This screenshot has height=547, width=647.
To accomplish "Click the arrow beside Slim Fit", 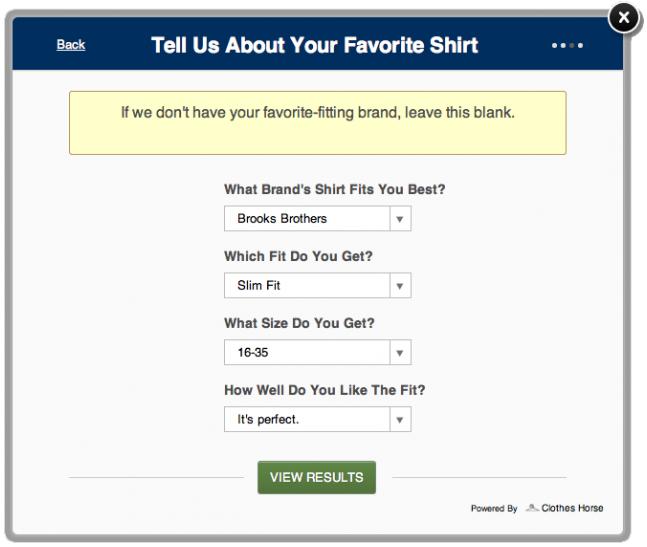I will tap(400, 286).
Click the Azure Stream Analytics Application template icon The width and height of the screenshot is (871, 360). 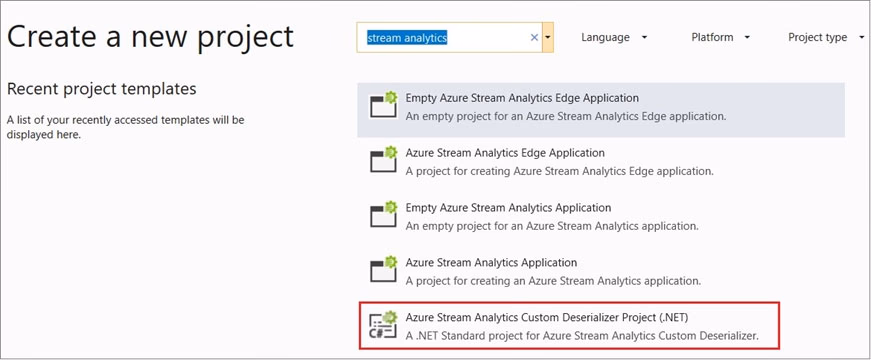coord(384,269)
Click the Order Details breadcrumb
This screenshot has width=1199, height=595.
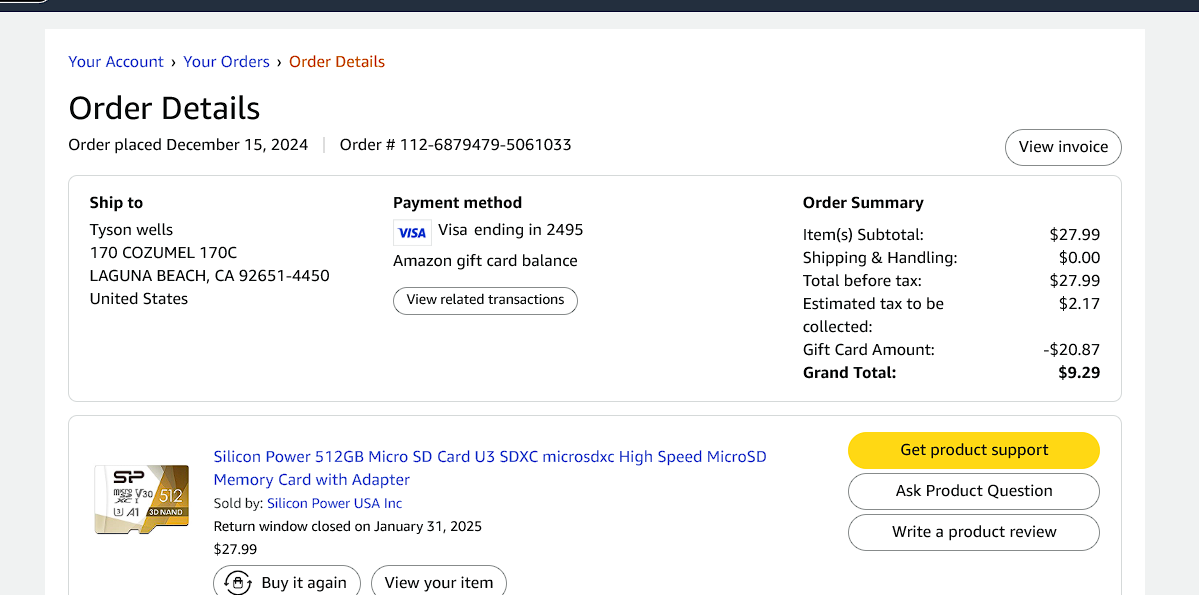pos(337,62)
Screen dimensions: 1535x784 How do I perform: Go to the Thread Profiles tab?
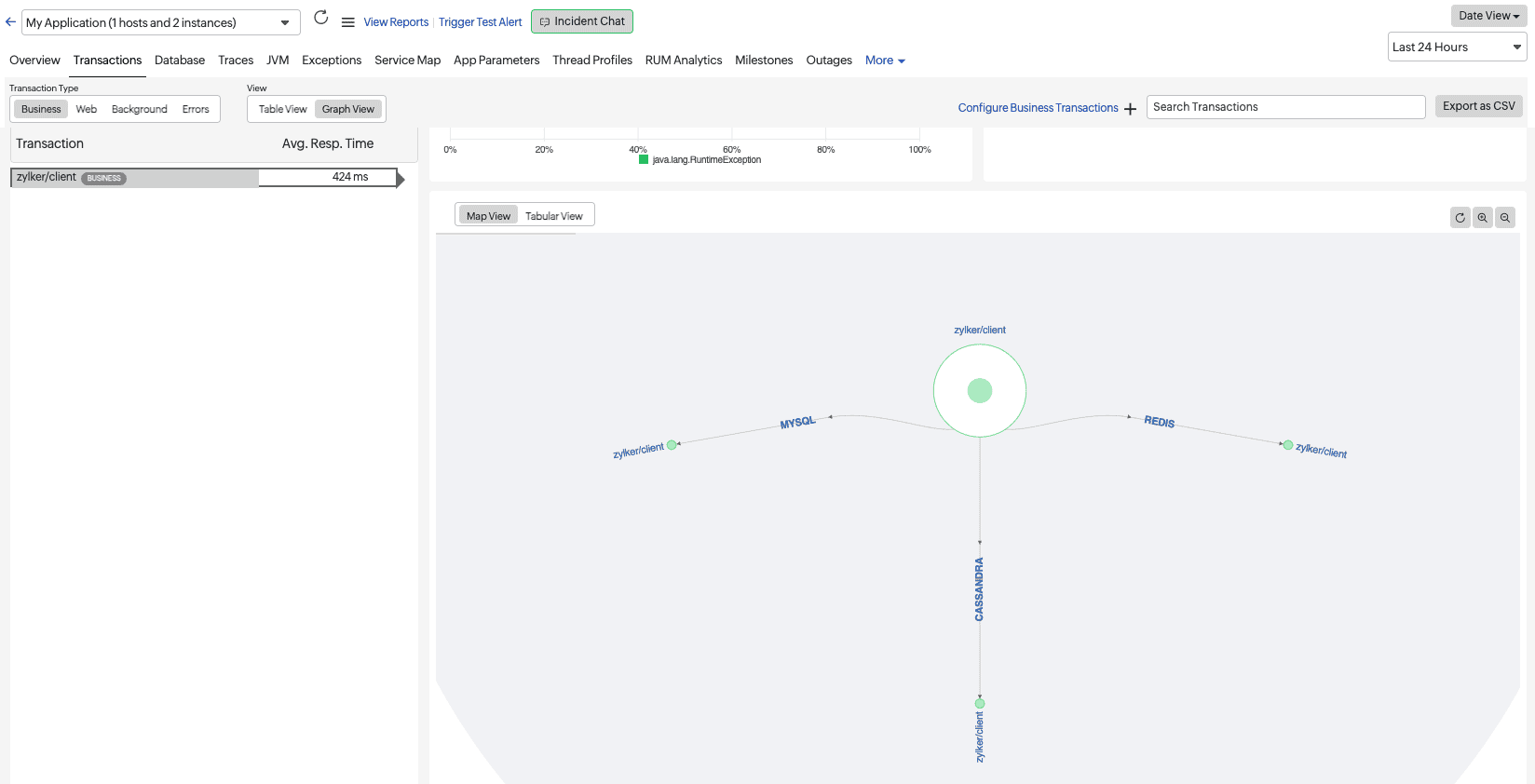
■ ■ ■ ■ ■ ■ ■
Pull out each line of the listing above that contains the string "This". Case counts.

This screenshot has height=547, width=647.
This screenshot has width=1199, height=595.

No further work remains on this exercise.